Y cuando Aurora pudo salir de la cama y caminar por sí misma, aunque solo en casa, él la siguió en cada momento; cauteloso y vigilando que no cayera. Y cuando estuvo en la calle la sostuvo siempre de la mano, ella misma riendo bajito, su voz convirtiéndose en un sonido alegre. Poco después, Azael también le sonría –pero solo a ella, no a alguien más. Llegó su consulta al doctor, él fue junto a ella. Llegó el reinicio de clases; él la tuvo a su lado, no dejó que se sentara más en una mesa apartada, se sentó junto a ella y junto a todos aquellos niños que ella conocía, los herederos. Azael no dijo ni una sola palabra, toda su atención en la chiquilla de cabellos rojos. Quien se convertía, lentamente, en parte de la nueva y gran familia Harvet.

Y eran, ahora, los herederos.

Pero ellos no pasaron aquellos detalles por alto, sus padres. Ambos adultos, recién casados y con la preocupación poco a poco apaciguándose en su pecho, lo rumearon un noche.

—¿Crees que...?

—No lo creo, lo espero. Ellos deben.

La expresión de la mujer se convirtió en alivio. —Ellos... Dios, Mikahil. Pronto se tratarán como hermanos.

El hombre respondió con una caricia a su mejilla. La besó tiernamente en los labios.

—Creo que ya lo hacen.

¿Cuán equivocados estaban, no?

Pero fue así, tal vez un poco más: no se separaban, ni siquiera para ir a dormir. Él la esperaba, tomaba su mano, la llevaba a donde fuera que fuese. Existía cierta intensidad en su mirada infantil siempre que no estaba con ella y terminaba buscándola, inquieto, solo pareciendo tranquilo cuando se adentraba en su habitación y ella estaba ahí, siempre la trataba en silencio, solo observándola cuando todos los demás lo hacían y luego, cuando estaban solos, la escuchaba hablar, su voz convirtiéndose en algo dulce para sus oídos. Aurora siempre soltaba risitas alegres cuando él entraba a su pieza mientras todos dormían y sus ojos verdes se ampliaban cada vez que lo escuchaba hablar, cuando él le leía su libro favorito hasta que se quedara dormida y después, mientras ella tenía sus ojos cerrados, él acariciaba la mejilla donde estaba la cicatriz que obtuvo por protegerlo.

Cada vez era más cálida la forma en la que la niña lo miraba y cada vez más delicada la forma en la que el chiquillo se aproximaba a ella, solo buscando tocarla para verificar que estuviera bien. Nunca la trató mal, nunca la volvió a ignorar. Cada vez era más correcta la forma en la que se acercaban, cuando Aurora abraza repentinamente a Azael por primera vez y luego, cuando el chico dejó de estar quieto para sostener cuidadosamente a la niña de vuelta. Eso, juntas sus pieles y sostenerse, se hizo un poco más usual. Más natural.

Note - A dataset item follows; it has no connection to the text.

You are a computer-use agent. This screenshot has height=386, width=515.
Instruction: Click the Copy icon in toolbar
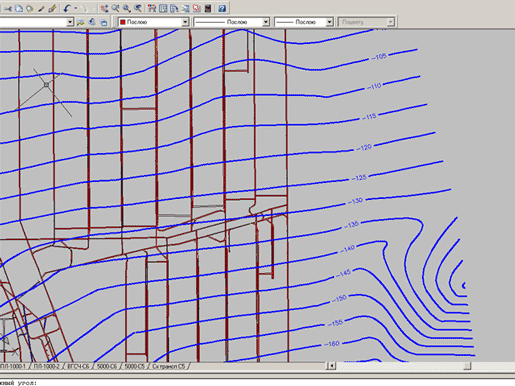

Cuando la noticia del secuestro se sosegó y el tiempo pasó, semanas después, fue cuando ambos recibieron el título de hermanos verdaderamente.

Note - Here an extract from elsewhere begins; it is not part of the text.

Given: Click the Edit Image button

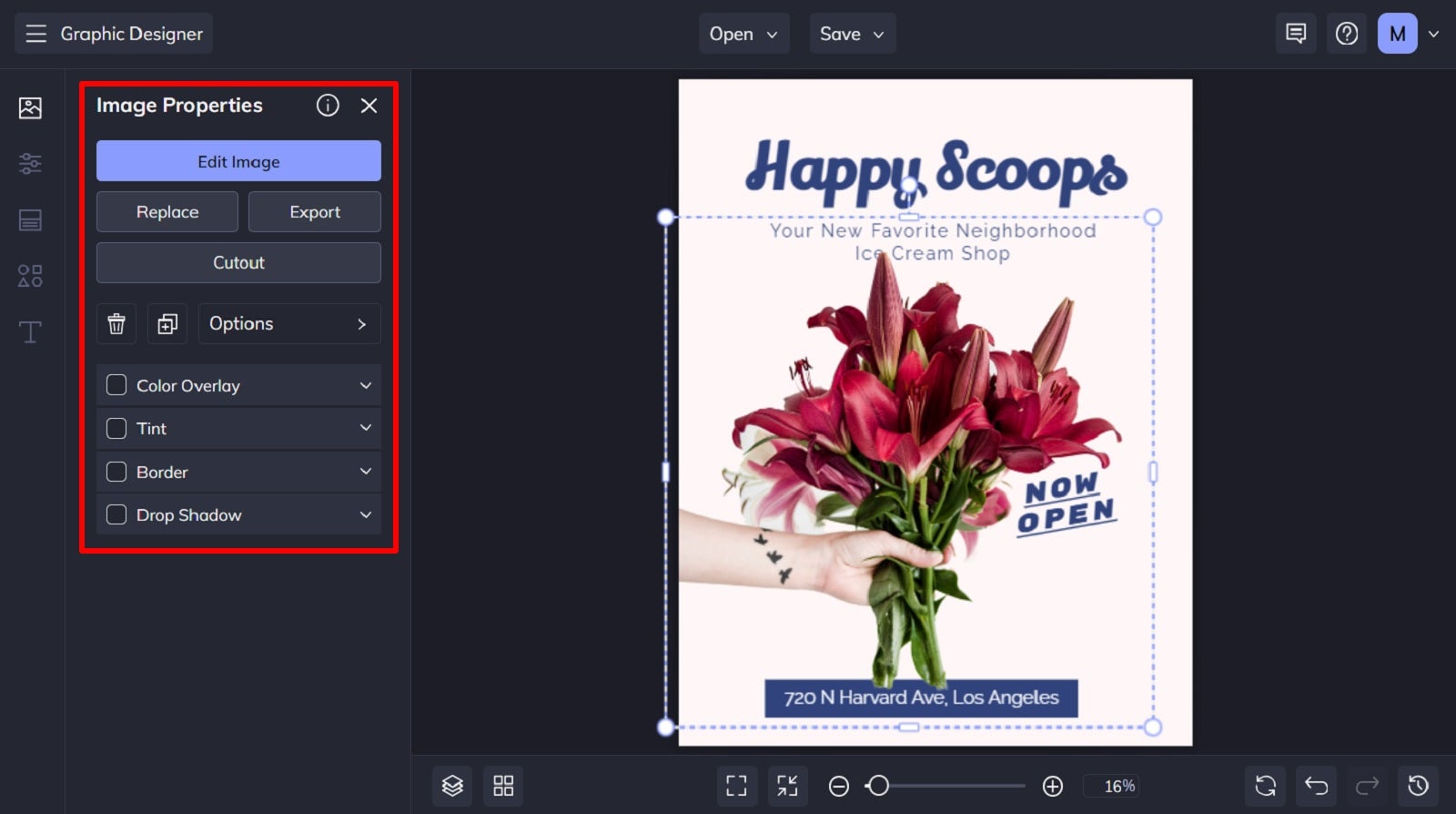Looking at the screenshot, I should (x=238, y=161).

Regresaban a la gran casa de los Harvet, donde había sucedido la boda y también el secuestro, donde su madre había trabajado como sirvienta por tres años y ahora regresaba por primera vez como una de ellos. Las dos como unas Harvet. Aurora temblaba cuando se bajó del automóvil, su mirada yendo hacia la parte trasera por instinto, buscando el lugar donde habían sido raptados... hasta que su mano fue tomada con fuerzas por la del niño, ambos uno junto al otro.